### Material for this task
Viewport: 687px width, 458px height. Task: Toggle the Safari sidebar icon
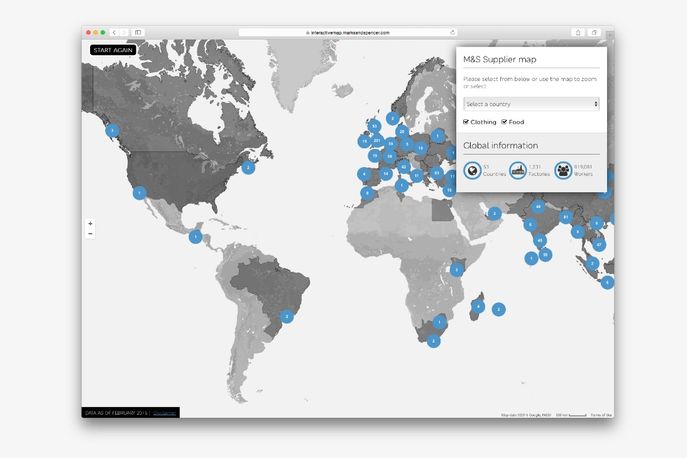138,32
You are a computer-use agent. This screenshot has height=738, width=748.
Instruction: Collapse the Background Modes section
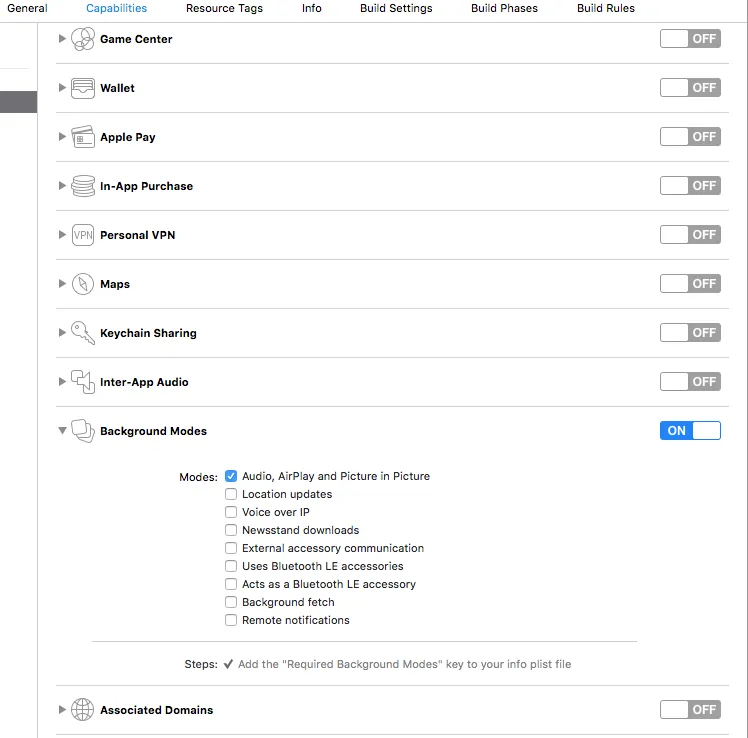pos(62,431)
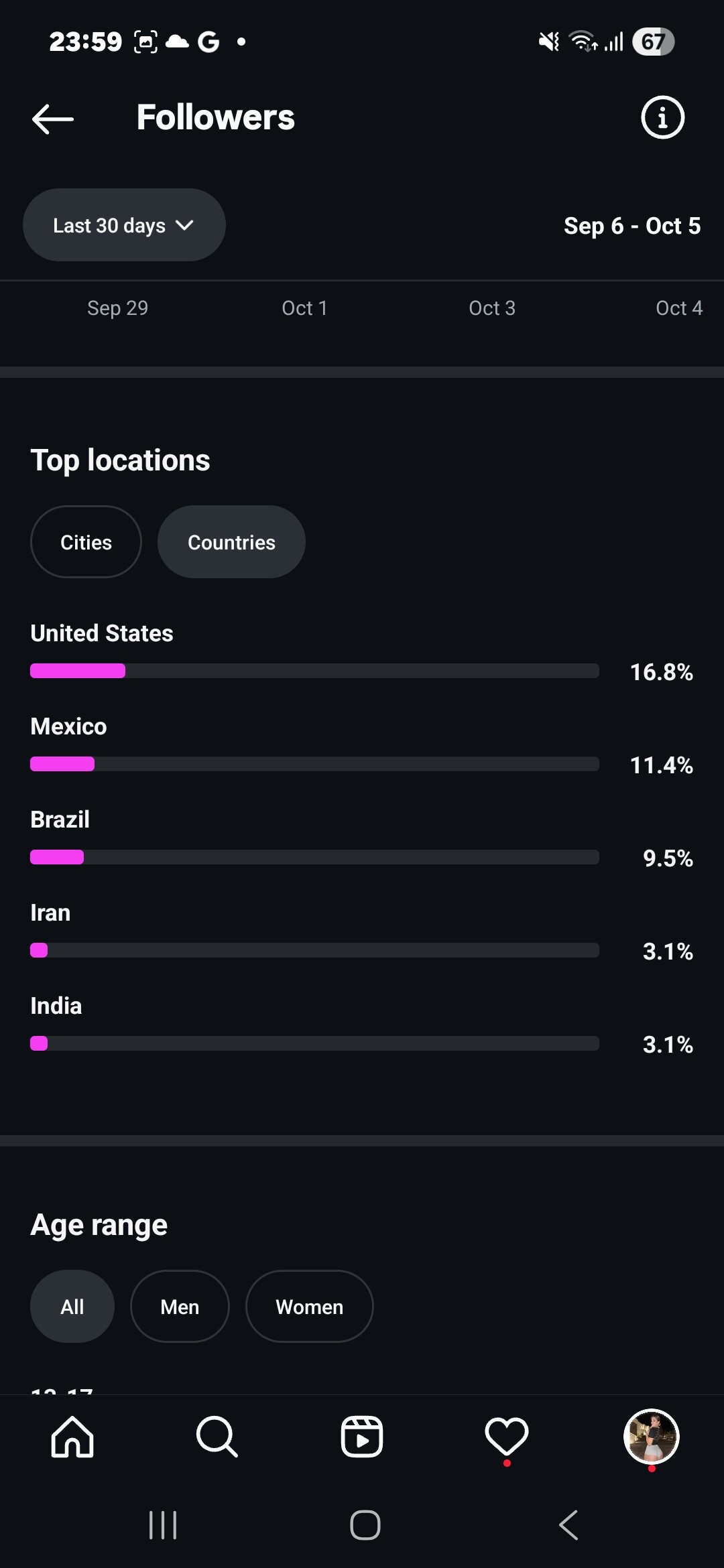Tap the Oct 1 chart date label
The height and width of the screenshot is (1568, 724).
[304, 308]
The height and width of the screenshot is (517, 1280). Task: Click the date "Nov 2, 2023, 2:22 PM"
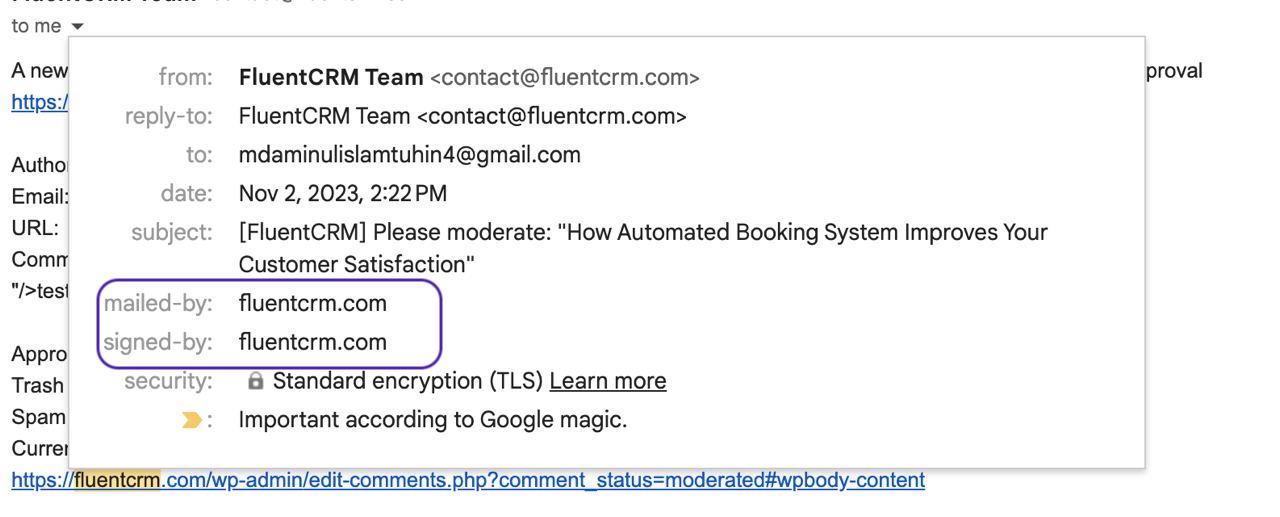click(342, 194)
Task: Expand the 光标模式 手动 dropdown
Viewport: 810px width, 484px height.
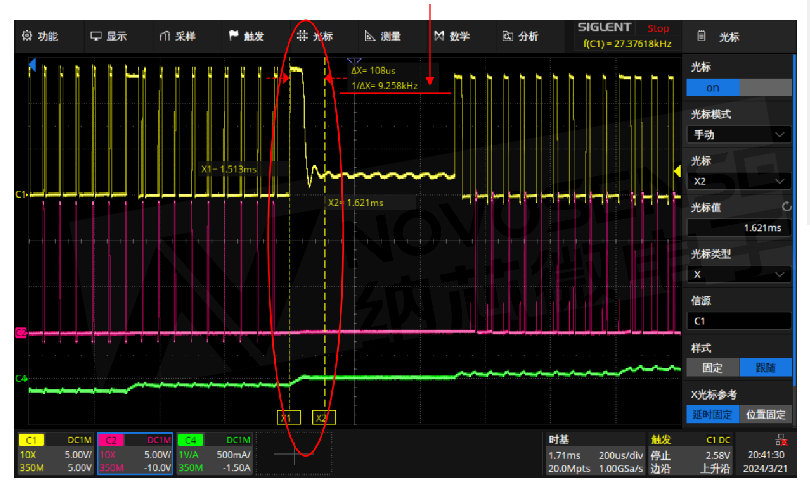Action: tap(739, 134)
...
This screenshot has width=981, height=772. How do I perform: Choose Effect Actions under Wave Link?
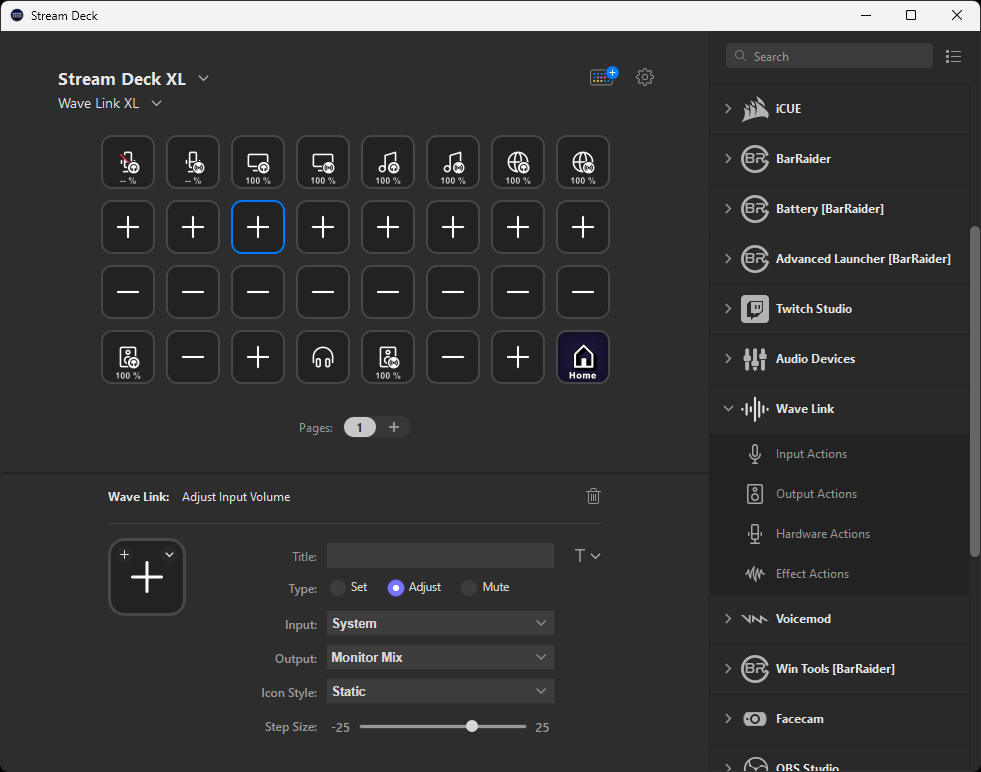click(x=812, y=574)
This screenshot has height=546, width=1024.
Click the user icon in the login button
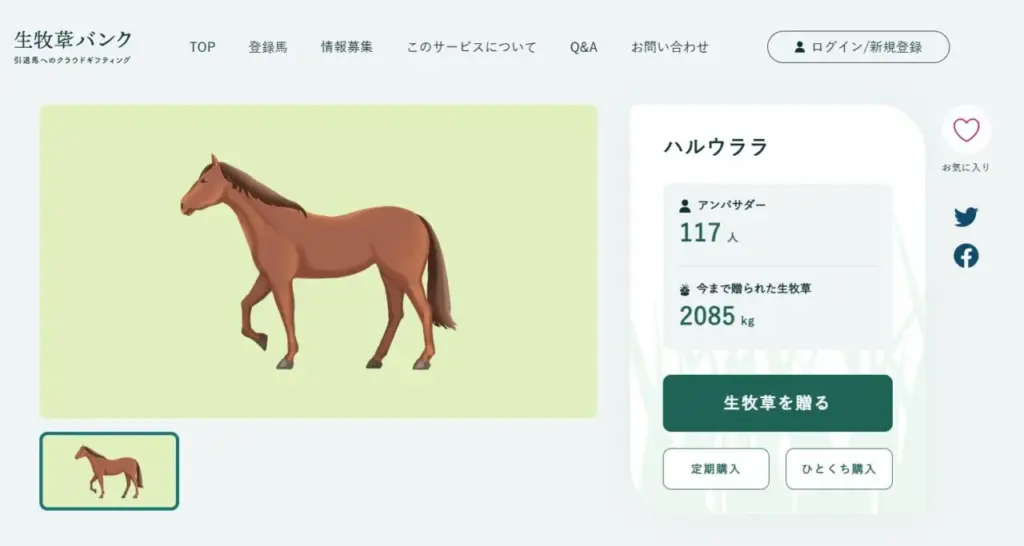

### Action item
Give back exactly the lines above that run from the one with "This screenshot has width=981, height=772." to the one with "Click the user icon in the login button", including both, with the pictures left out.

### Task result
This screenshot has width=981, height=772. How do I perform: Choose Effect Actions under Wave Link?
click(x=812, y=574)
This screenshot has height=546, width=1024.
Click the user icon in the login button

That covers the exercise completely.